By leaving the water, plants lost the option of expelling unwanted or aggressive metabolites directly from individual cells into the outside environment. To a great degree the cell vacuole has taken over as the destination for such compounds. Chlorophyll degradation during the transdifferentiation of chloroplasts to gerontoplasts (Figure ) illustrates this change in the relationship between cells and their environment. The catabolic pathway of chlorophyll in land plants is organised so as to limit photodynamic damage by free pigments. Chlorophylls and their coloured derivatives must be moved around and interconverted within strongly quenching microenvironments inside the plastid until the risk of photodamage is finally removed by opening the tetrapyrrole ring [
9]. Sgr, PaO and Fibrillin are important participants in this phase of the process. Algae like
Auxenochlorella expel RCC, the product of the PaO reaction, directly into the medium, possibly via an MRP2/4-like transporter as discussed above. Land plants, on the other hand, have requisitioned a detoxification pathway to redirect the products of chlorophyll catabolism to the cell vacuole. The two activities that make the link between the evolutionarily ancient first section of the catabolic pathway and the cytosolic-vacuolar steps are RCCR and the envelope transporter WBC23. The presence of the latter in
Chlamydomonas and
Ostreococcus is identified by BLAST; BLAST analysis also records hits on similar choanoflagellate and cnidarian sequences (Figure ), suggesting that an ABC transporter similar to that which moves straight-chain bilins across the plastid envelope was present at or before the evolution of the chloroplastic endosymbiont.
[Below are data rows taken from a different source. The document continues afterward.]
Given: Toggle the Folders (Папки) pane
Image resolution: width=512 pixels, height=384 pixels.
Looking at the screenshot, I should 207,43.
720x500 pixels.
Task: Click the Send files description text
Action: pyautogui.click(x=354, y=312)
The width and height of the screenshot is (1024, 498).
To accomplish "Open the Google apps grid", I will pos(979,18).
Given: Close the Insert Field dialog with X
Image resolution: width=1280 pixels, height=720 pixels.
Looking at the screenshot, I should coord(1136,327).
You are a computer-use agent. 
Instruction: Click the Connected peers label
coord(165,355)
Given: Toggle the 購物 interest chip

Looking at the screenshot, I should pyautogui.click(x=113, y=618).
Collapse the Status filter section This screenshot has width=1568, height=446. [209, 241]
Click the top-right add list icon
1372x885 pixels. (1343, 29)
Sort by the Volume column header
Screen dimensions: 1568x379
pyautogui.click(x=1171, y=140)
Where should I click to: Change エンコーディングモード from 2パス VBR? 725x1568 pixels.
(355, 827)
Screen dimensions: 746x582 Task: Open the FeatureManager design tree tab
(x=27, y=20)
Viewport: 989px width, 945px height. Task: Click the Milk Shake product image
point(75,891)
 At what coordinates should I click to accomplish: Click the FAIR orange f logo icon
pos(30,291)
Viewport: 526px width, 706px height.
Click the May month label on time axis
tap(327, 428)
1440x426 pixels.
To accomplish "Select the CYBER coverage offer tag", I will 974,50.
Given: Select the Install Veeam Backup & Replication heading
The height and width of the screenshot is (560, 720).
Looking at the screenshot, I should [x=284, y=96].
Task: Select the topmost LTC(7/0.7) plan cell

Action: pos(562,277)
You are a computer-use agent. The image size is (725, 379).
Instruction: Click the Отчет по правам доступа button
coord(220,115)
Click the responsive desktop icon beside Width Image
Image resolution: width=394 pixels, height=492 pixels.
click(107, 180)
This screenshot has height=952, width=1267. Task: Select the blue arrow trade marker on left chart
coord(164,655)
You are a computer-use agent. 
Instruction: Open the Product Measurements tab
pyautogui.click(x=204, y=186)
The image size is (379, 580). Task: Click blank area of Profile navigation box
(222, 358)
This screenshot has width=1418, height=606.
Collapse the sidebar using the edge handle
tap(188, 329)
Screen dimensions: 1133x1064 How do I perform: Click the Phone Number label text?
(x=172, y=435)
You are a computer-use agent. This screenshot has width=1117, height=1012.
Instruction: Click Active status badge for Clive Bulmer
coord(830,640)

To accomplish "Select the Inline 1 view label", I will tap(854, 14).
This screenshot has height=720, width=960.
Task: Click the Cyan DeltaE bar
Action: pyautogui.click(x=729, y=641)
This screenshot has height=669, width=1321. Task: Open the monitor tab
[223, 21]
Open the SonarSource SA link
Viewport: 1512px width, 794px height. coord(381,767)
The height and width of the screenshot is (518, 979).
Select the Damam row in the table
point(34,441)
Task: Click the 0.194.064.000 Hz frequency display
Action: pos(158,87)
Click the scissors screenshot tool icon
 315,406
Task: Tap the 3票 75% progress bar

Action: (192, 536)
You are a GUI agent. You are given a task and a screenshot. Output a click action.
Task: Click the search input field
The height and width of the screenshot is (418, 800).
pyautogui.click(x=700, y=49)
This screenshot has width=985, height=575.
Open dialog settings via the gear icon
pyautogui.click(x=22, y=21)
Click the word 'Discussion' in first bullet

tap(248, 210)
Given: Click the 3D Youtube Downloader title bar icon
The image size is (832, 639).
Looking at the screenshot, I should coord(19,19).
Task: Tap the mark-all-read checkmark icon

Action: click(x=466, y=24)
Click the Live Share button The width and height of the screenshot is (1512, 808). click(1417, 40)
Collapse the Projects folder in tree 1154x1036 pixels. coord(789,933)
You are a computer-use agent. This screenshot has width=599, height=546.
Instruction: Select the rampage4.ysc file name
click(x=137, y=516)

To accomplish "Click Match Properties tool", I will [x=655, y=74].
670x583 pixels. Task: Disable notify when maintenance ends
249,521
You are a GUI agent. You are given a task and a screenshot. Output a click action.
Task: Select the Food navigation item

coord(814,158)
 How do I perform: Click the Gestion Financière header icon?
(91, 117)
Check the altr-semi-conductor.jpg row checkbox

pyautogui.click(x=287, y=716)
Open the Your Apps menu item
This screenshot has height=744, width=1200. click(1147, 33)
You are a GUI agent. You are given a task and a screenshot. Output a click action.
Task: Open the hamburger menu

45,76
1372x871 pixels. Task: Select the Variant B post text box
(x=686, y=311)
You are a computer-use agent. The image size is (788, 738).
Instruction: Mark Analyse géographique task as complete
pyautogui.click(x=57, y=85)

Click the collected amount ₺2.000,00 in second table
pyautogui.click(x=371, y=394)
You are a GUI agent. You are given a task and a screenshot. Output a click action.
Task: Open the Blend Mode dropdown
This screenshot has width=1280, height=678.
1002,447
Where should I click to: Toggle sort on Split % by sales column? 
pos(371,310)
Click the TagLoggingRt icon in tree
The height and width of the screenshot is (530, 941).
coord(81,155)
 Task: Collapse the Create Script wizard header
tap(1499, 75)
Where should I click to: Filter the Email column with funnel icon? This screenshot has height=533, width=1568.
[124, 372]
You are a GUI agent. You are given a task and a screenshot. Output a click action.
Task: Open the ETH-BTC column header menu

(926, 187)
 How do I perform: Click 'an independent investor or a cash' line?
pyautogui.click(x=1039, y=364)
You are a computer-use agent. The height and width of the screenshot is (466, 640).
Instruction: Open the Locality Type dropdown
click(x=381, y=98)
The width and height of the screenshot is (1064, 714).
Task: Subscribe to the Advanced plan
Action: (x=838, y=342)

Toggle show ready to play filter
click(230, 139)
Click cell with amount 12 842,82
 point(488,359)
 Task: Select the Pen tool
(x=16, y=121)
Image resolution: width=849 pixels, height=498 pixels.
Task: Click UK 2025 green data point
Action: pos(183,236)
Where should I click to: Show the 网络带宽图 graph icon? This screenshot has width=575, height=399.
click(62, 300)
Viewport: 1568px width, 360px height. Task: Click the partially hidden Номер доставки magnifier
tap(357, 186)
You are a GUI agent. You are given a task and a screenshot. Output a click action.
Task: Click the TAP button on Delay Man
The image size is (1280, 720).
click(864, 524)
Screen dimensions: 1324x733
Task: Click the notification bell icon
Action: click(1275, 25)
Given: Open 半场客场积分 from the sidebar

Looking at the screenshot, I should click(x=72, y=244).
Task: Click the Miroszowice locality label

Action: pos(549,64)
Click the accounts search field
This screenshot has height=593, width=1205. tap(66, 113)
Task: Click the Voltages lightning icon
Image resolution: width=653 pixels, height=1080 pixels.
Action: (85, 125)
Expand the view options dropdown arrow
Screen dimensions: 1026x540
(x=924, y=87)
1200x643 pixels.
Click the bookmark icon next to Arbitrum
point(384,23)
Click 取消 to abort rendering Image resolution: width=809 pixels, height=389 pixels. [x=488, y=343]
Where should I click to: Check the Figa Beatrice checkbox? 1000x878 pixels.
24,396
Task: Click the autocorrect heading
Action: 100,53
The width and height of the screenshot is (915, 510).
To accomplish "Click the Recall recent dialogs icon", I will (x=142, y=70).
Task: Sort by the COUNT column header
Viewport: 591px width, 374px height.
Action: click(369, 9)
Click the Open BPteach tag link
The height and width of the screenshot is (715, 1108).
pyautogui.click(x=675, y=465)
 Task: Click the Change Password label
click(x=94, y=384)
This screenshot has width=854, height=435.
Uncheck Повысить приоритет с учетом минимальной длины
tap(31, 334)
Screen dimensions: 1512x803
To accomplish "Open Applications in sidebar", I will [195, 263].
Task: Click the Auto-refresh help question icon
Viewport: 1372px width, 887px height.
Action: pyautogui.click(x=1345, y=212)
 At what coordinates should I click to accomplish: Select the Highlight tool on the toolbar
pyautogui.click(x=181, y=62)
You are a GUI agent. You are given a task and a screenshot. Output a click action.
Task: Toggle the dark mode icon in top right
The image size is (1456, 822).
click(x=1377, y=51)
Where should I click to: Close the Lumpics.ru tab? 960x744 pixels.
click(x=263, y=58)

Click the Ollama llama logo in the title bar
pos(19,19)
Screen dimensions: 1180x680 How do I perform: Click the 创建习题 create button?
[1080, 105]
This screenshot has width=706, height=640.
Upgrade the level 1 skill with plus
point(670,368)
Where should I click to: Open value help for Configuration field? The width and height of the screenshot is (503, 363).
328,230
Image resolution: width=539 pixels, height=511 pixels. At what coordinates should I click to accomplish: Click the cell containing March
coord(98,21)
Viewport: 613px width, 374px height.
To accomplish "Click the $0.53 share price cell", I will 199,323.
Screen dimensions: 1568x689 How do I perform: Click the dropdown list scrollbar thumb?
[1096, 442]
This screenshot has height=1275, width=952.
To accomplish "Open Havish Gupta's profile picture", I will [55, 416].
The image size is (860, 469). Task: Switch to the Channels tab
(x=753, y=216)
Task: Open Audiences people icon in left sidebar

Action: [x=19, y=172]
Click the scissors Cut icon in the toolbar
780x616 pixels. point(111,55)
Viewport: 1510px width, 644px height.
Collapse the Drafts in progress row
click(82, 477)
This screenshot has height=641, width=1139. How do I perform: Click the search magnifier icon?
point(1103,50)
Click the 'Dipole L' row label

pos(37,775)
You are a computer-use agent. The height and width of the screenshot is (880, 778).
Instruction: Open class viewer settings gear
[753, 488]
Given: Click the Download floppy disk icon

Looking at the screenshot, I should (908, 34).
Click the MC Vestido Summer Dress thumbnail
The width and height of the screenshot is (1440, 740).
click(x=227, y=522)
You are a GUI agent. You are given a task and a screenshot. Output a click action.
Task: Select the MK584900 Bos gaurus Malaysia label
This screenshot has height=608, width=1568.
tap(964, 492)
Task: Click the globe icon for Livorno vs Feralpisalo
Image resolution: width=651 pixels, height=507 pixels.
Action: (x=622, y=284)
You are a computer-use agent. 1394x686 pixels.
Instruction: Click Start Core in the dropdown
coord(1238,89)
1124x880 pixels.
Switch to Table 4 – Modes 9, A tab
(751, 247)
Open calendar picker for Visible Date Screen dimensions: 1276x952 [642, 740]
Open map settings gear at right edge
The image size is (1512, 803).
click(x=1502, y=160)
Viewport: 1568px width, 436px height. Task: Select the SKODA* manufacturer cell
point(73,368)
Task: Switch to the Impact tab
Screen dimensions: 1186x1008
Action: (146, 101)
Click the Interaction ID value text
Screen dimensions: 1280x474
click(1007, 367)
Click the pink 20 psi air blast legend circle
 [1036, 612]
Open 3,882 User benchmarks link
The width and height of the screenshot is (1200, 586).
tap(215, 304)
Using site-specific mutagenesis methods, Pružinská et al. [
132] have shown unequivocally the in vivo role of RCCR in chlorophyll catabolism; but the enzyme appears to have some other function too, concerned with mitochondrial participation in programmed cell death [
133]. The occurrence of RCCR-like sequences is consistent with the appearance of this enzyme at the point of land plant evolution [
17], though there are BLAST hits in the cyanobacteria (Figure ). Why is there a discontinuity in the distribution of RCCR? Although there is a considerable step up in E value between the land plants and cyanobacteria, the
Nostoc and
Anabaena proteins have all the structural features of RCCR when examined by the conserved domain tools of NCBI BLAST and Pfam. BLASTing against CYANOBASE (the Cyanobacteria genome database) revealed weak similarity with phycoerythrobilin ferredoxin oxidoreductases, which may conceivably have been the distant ancestral sources of plant RCCRs. BLASTing the
Nostoc punctiforme genome database reveals two genes located side-by-side (Npun_R3279 and Npun_R3277). They are highly similar and may represent a duplication. Pfam recognises both proteins as possessing the conserved domains of RCCR. Global transcription data are available for
Nostoc and show that 3277 is strongly expressed during hormogonia differentiation but not in other developmental stages. By contrast 3279 was down-regulated during hormogonia differentiation [
134].
Nostoc is an extracellular symbiont or endophyte in the hornwort
Anthoceros [
135], but an intracellular symbiont in the angiosperm
Gunnera [
136]. The hormogonium phase is the one that colonises the host. The available
Anabaena genome (
A variabilis) has only one RCCR-homologous sequence.
Anabaena is symbiotic with the water fern
Azolla [
137].
It is significant that the only cyanobacteria known to have RCCR homologues (functional at the transcript level in the case of Nostoc at least) are those that form symbioses with green plants in tissues which are exposed to light. In these associations (especially the intracellular symbiosis), the normal option of excreting RCC into an aqueous medium would not be available. We speculate that this is the reason for the anomalous occurrence of RCCR genes in symbiotic Nostoc and Anabaena. The source of these genes remains problematical. Did land plants acquire RCCR by gene transfer between a cyanobacterium and a hornwort-like early colonizer host; or (more likely, since there is no obvious trace of the gene in other cyanobacteria) did a cyanobacterial symbiont pick up the gene from its host? The possibility of gene transfer between hosts and symbionts as a factor in the adaptation of early land plants to the new environment merits further study.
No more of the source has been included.